🌿Wild Ones #40: Environmental Communication Digest
Re:Imagining Change from the Center for Story-Based Strategy + The new 'Seaspiracy' documentary + The Hemingway App + 'Why authors are saying the ‘natural world’ no longer exists' + More!

Hi everyone, welcome back to Wild Ones, a weekly digest by me, Gavin Lamb, about news, ideas, research, and tips in environmental communication. If you’re new, welcome! You can read more about why I started Wild Ones here. Sign up here to get these digests in your inbox:
📚 What I’m reading
This past week I started reading the second edition of Re:Imagining Change: How to Use Story-Based Strategy to Win Campaigns, Build Movements, and Change the World by Patrick Reinsborough and Doyle Canning (2017). The book comes out of The Center for Story-Based Strategy, a great resource for environmental communicators to check out. They also have a neat collection of ‘tools and resources’ on their website too.
The book covers a lot of territory on key communication strategies for social movements, non-profits and advocacy groups, including elements of storytelling, frames and framing, narrative analysis, and a fascinating chapter on selecting a ‘point of intervention’ for changing a story.
“The story-based strategy approach outlines how well-crafted stories that communicate a cohesive set of strategic frames can dramatically boost the impact of advocacy, protest, and organizing.”
– Patrick Reinsborough and Doyle Canning, in Re:Imagining Change
Why do we need story-based strategy? The basic premise of the book is that the dominant economic, social, and political systems that structure how we live in the world are exploiting people and destroying the planet. We need to change these systems, and quick. But to change these systems, we need to change the stories that support them. Therefore, to do this, we need to create new stories: “history suggests that shifts in symbolic power always precede shifts in structural power.”
The deeper problem is, the authors argue, that the most powerful stories are the ones we take for granted, the stories that define the status quo: stories like mass consumerism, anthropocentrism, and unlimited growth. Unfortunately, most people don’t recognize them as stories, as those in power who benefit from these stories strive to assert them as common sense. As a consequence, these stories have become ‘mythologies’: stories we no longer recognize as stories but live in the middle of, as common sense. But as Jonathan Matthew Smucker writes in the foreword to the second edition:
“…‘common sense’ is always itself a political achievement, typically normalizing, naturalizing, justifying, or even invisibilizing status quo power relations. As organizers and movement builders, one of our central tasks is to change the common sense. That’s what changing the story is all about.”
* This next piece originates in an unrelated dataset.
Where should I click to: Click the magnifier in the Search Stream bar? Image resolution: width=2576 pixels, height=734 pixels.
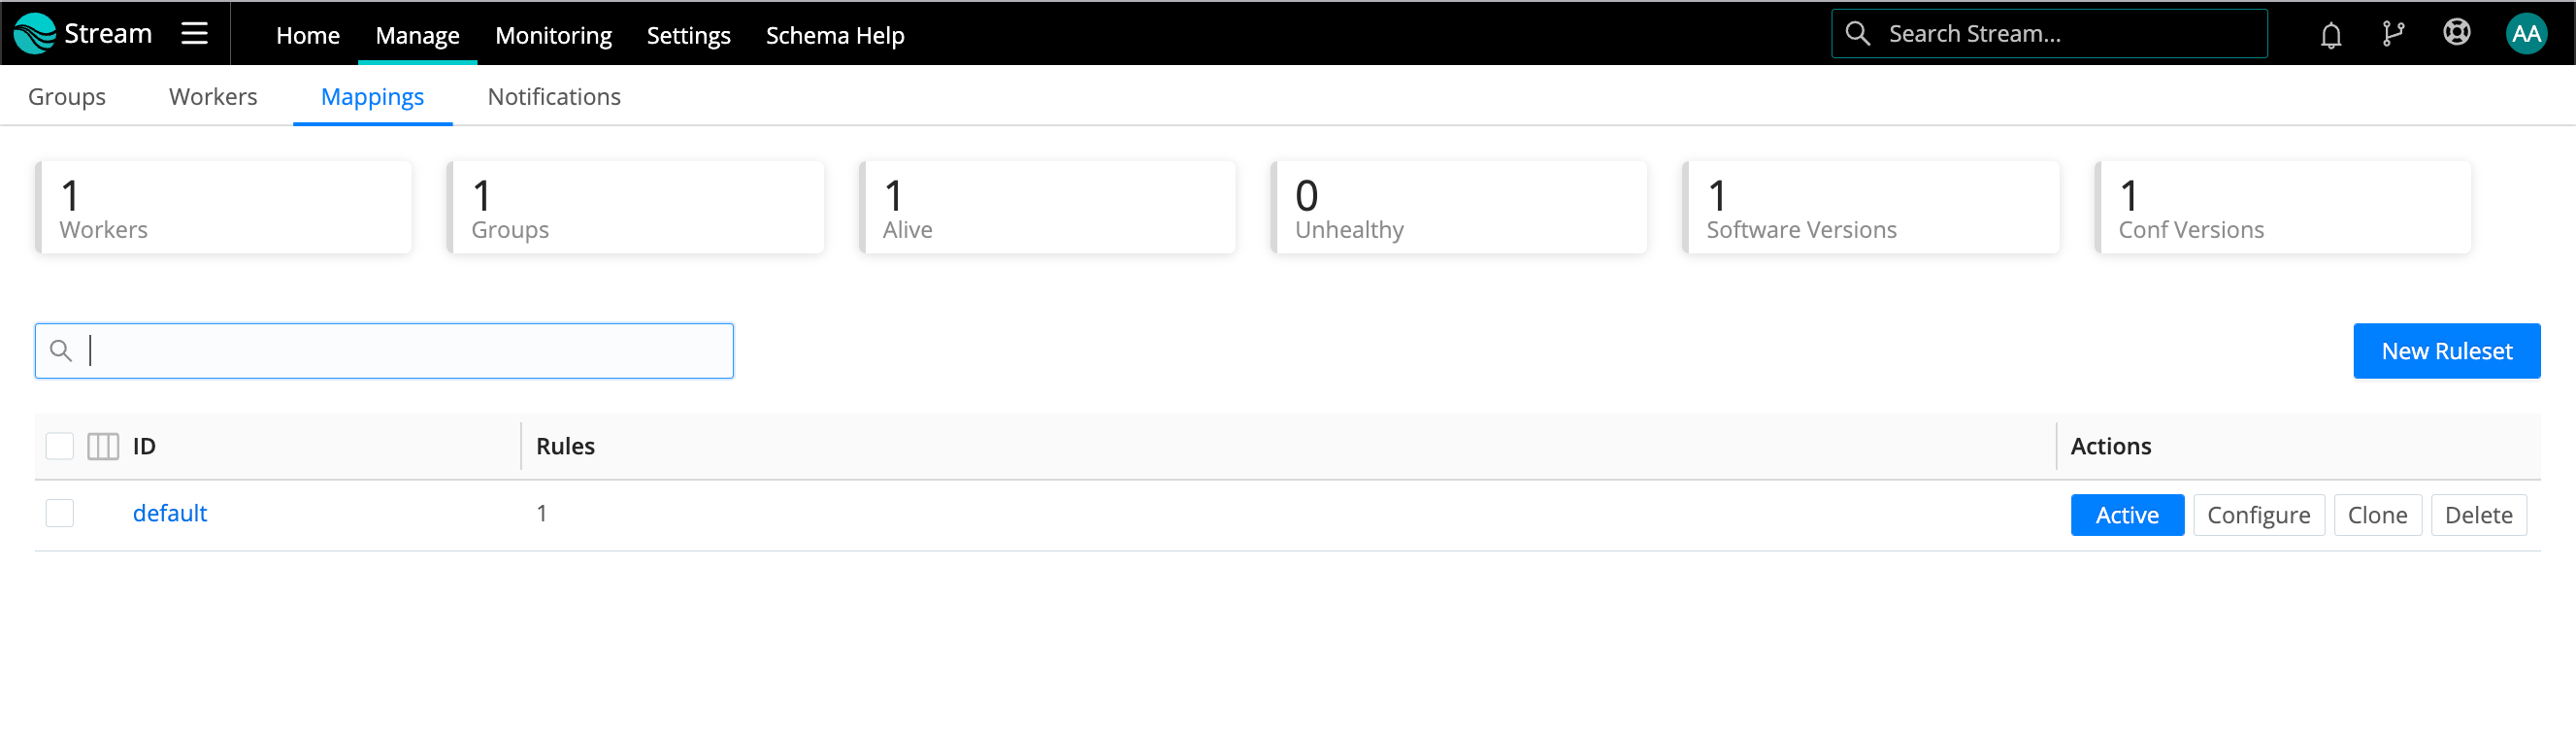coord(1858,33)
What I find unique about the book is the diverse mix of ideas in communication strategy for social movements that it brings together: “from Alinsky to Zapatismo; from critical pedagogy to advertising, branding, and communications; from grassroots organizers on the frontlines to scholars at the Harvard Kennedy School.” I think this openness to different communication strategies is one of the great strengths of the story-based strategy approach outlined in the book.
And I see a lot of areas for cross-pollination between story-based strategy and research in environmental communication/ecolinguistics too! For example, the ecolinguist Arran Stibbe develops the notion of ‘stories-we-live-by’ in his wonderful introductory book to ecolinguistics. Stories-we-live-by, writes Stibbe, are stories that are “not immediately recognisable as stories, and need to be exposed, subjected to critical analysis, and resisted if they are implicated in injustice and environmental destruction.”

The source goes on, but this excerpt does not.